I *didn't* go into lengthy discussions about re-sizing windows or multi-tasking: those are for the advanced class.
5 Avoid computer jargon: all those "new" words (and worse, old words in new uses) just confuse people.
My aunt has no idea what "double-click on the email icon" could possibly mean. Instead, I had to talk to her about "moving the arrow over to the picture of the mailbox and clicking the mouse button twice."
Point out that modern computers use a lot of graphics called "icons," but they are no different from the stylized pictures of a man and a woman on restroom doors, or the street sign warning you of a curve. Past experiences are the key to understanding icons.
Instead of jargon, use simple, unambiguous words: instead of "open" your email program, use "start." Instead of "hit" reply, use "click on" (after your pupil has graduated from "place the pointer on it and press the button" to "click on"). To my aunt, "click on" is almost as foreign as her next-door neighbor trying to chat with her in Swahili!
6 Give your student time for things to soak in.

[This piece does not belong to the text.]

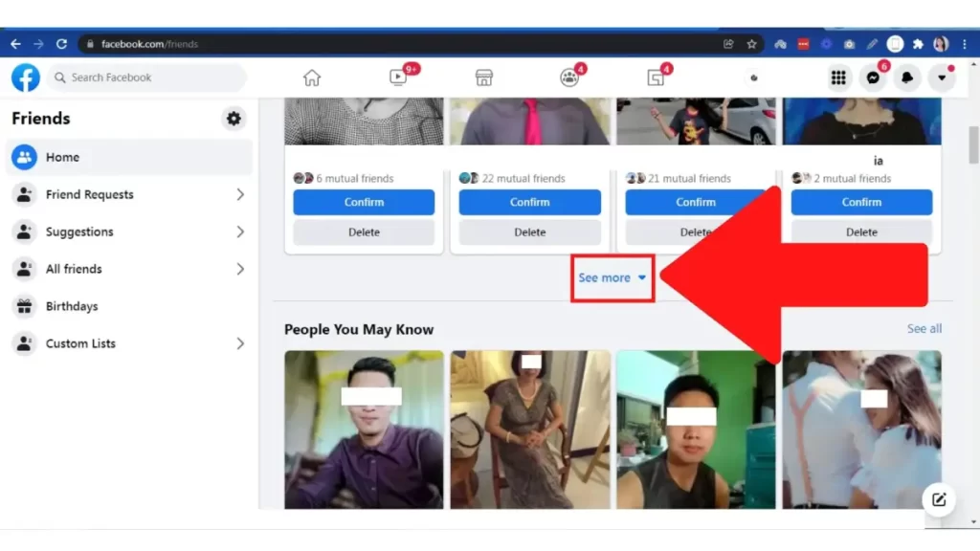The width and height of the screenshot is (980, 551).
Task: Open Messenger chat icon
Action: tap(873, 78)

Keep training sessions short and allow the trainee plenty of hands-on practice. It took two weeks before my aunt sent her first email, because all of the other people who tried to teach her zipped through "basics" in five minutes and then moved on to file systems and pictures and window management and... you get the picture. By the time all that was done, she had forgotten how to open her email program!
7 Above all, be patient: this person might have changed your diapers when you were a baby. You owe 'em some patience!